# Task details:
Pick out each row below that contains the string "Skólanefnd" and copy those rows in full.

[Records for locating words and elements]
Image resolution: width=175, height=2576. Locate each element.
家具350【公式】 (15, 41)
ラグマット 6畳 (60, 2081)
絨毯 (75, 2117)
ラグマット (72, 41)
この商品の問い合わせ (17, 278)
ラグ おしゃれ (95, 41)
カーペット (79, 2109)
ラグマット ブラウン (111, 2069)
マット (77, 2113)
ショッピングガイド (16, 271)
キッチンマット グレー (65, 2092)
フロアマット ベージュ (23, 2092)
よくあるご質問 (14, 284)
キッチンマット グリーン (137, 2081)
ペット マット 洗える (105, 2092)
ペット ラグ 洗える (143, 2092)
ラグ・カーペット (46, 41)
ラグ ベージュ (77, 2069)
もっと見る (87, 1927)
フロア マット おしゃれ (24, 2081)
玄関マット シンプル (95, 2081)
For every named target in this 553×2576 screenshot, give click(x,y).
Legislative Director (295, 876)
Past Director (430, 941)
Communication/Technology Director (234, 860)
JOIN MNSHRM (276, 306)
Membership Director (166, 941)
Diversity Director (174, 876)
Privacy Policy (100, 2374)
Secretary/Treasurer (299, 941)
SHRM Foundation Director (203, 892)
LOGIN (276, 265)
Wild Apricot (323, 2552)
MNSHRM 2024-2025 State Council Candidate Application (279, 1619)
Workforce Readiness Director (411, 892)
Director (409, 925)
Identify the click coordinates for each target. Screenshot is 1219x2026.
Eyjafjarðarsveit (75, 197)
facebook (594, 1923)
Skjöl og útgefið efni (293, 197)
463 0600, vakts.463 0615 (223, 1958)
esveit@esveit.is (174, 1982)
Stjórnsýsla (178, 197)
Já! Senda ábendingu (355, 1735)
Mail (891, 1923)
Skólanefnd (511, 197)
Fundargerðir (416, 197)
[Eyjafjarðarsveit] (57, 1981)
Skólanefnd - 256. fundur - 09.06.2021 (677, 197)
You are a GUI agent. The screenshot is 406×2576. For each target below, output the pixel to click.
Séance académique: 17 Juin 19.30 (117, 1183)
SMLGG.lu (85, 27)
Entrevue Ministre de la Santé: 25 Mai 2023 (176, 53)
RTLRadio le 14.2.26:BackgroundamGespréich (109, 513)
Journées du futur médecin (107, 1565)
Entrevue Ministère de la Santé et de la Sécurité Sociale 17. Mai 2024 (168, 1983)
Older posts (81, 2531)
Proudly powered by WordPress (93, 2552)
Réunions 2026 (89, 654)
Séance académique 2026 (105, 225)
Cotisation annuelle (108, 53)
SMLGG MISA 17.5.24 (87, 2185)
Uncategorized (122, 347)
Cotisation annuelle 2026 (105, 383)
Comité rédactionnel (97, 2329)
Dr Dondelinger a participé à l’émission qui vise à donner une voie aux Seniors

# Answer to the exercise:
Skólanefnd (511, 197)
Skólanefnd - 256. fundur - 09.06.2021 (677, 197)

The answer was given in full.